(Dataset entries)
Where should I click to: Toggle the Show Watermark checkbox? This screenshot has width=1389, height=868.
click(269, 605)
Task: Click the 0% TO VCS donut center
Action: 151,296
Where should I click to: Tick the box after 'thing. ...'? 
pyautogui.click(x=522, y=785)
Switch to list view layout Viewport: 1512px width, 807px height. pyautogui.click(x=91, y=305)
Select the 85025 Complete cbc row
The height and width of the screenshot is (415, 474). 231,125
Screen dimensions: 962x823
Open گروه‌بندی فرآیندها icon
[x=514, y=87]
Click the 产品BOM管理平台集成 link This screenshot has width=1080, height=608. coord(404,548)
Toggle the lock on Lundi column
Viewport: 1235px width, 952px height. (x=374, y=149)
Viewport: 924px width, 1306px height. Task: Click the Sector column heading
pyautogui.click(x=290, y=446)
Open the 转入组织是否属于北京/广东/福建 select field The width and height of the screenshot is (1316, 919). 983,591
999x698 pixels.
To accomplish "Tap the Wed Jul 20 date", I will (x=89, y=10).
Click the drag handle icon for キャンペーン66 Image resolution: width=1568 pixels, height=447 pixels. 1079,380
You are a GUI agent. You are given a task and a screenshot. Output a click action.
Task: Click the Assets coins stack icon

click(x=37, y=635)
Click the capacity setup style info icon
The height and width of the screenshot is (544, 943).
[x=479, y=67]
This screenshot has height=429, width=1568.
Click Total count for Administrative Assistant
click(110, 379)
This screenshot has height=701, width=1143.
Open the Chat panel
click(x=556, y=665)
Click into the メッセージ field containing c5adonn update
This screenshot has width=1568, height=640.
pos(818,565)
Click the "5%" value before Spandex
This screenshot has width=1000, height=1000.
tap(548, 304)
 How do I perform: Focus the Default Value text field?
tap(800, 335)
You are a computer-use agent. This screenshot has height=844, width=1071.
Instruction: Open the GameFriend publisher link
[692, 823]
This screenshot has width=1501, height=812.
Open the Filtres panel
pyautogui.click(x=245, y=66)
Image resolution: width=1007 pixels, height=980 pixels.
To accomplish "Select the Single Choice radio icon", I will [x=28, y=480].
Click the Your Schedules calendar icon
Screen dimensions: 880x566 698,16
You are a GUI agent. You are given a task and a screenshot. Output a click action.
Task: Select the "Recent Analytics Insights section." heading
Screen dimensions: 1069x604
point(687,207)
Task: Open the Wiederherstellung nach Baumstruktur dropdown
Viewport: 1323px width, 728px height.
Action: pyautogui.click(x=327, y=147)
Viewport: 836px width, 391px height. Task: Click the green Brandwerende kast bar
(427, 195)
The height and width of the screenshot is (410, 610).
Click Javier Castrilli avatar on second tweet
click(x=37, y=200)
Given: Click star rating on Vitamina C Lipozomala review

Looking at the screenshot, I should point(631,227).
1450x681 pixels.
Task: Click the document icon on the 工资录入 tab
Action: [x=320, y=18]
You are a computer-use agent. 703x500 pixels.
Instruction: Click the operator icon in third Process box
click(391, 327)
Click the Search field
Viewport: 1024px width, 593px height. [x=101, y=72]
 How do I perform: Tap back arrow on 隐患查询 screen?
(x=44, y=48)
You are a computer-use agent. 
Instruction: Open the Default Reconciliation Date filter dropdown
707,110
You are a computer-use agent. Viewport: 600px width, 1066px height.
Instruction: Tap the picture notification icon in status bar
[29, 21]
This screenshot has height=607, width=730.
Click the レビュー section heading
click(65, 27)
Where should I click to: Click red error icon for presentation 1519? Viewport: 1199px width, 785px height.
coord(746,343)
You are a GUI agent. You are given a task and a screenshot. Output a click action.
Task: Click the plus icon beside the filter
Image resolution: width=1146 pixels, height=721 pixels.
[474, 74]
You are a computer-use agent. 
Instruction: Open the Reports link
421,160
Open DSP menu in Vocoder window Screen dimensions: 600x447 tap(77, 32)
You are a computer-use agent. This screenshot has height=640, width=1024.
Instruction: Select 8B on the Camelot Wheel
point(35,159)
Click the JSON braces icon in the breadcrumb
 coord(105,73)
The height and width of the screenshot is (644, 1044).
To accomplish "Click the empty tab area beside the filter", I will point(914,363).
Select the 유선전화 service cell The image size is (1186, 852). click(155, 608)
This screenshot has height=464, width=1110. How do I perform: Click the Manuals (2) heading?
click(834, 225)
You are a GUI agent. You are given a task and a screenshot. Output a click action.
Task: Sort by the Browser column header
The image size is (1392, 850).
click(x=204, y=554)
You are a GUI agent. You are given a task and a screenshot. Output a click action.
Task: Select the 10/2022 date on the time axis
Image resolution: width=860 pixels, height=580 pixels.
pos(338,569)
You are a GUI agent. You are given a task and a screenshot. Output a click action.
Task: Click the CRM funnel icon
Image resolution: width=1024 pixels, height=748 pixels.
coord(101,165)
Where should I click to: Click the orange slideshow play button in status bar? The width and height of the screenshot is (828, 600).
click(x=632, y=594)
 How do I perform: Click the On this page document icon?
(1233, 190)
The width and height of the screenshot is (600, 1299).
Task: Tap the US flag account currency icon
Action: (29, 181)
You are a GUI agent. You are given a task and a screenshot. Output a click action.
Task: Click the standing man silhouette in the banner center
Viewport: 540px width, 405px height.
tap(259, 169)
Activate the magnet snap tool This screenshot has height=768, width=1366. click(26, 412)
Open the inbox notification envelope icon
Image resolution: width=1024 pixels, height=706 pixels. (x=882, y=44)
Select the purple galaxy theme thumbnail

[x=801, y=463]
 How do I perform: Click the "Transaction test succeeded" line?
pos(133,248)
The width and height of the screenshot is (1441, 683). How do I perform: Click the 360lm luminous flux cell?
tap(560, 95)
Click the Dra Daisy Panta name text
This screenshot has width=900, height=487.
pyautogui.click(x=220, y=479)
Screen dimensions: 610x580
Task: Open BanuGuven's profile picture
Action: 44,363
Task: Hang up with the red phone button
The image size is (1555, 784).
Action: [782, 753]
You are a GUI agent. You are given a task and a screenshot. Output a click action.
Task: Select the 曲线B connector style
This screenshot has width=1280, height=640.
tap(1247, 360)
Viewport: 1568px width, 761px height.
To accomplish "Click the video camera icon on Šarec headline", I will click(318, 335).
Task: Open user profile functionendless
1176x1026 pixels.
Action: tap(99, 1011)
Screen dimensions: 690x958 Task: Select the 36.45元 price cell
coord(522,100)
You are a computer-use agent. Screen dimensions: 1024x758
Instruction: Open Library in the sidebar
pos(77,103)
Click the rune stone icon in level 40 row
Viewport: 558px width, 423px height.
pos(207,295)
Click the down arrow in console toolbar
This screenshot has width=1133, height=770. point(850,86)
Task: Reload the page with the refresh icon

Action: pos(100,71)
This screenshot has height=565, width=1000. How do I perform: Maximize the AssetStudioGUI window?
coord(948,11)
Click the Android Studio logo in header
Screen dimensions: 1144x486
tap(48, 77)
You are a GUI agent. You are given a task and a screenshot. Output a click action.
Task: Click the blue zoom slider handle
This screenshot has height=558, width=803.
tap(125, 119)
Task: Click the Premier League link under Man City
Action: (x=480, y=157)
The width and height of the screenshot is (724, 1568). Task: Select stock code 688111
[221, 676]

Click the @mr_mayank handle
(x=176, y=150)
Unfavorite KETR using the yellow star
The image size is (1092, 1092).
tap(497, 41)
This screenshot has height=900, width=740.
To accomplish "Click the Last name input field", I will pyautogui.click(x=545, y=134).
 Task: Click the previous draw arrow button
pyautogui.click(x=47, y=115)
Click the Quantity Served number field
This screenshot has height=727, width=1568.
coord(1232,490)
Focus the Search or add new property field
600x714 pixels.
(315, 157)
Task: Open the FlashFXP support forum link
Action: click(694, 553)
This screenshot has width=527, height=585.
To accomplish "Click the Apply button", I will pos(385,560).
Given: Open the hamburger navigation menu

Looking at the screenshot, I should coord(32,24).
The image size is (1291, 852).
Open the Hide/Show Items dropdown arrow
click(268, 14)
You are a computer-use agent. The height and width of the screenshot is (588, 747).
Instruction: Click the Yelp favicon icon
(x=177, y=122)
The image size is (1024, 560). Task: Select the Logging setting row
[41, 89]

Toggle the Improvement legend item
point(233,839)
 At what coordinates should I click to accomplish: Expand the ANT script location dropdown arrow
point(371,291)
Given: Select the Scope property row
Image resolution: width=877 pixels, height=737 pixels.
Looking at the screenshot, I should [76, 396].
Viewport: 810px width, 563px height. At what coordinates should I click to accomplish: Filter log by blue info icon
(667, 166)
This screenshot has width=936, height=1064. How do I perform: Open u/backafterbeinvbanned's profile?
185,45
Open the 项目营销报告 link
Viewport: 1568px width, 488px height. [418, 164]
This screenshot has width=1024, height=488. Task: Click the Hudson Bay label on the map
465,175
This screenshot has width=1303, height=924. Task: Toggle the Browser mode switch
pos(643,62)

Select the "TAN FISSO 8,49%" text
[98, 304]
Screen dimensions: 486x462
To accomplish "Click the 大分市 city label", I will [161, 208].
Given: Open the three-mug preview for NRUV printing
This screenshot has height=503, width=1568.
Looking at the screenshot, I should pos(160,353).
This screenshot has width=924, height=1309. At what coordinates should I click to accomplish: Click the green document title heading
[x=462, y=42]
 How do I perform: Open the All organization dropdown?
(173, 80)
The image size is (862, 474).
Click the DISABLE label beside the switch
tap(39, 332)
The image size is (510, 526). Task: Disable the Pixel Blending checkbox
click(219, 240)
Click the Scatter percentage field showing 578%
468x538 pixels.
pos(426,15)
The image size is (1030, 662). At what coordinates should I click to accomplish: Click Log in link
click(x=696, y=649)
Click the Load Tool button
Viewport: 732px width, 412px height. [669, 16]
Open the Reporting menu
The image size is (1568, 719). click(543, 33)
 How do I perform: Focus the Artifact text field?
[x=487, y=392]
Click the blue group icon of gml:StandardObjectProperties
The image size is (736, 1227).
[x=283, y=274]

• **Task objective**: Reproduce each line of the records in which the word "header" appears.

• **Task answer**:
Task: Sort by the Browser column header
Click the Android Studio logo in header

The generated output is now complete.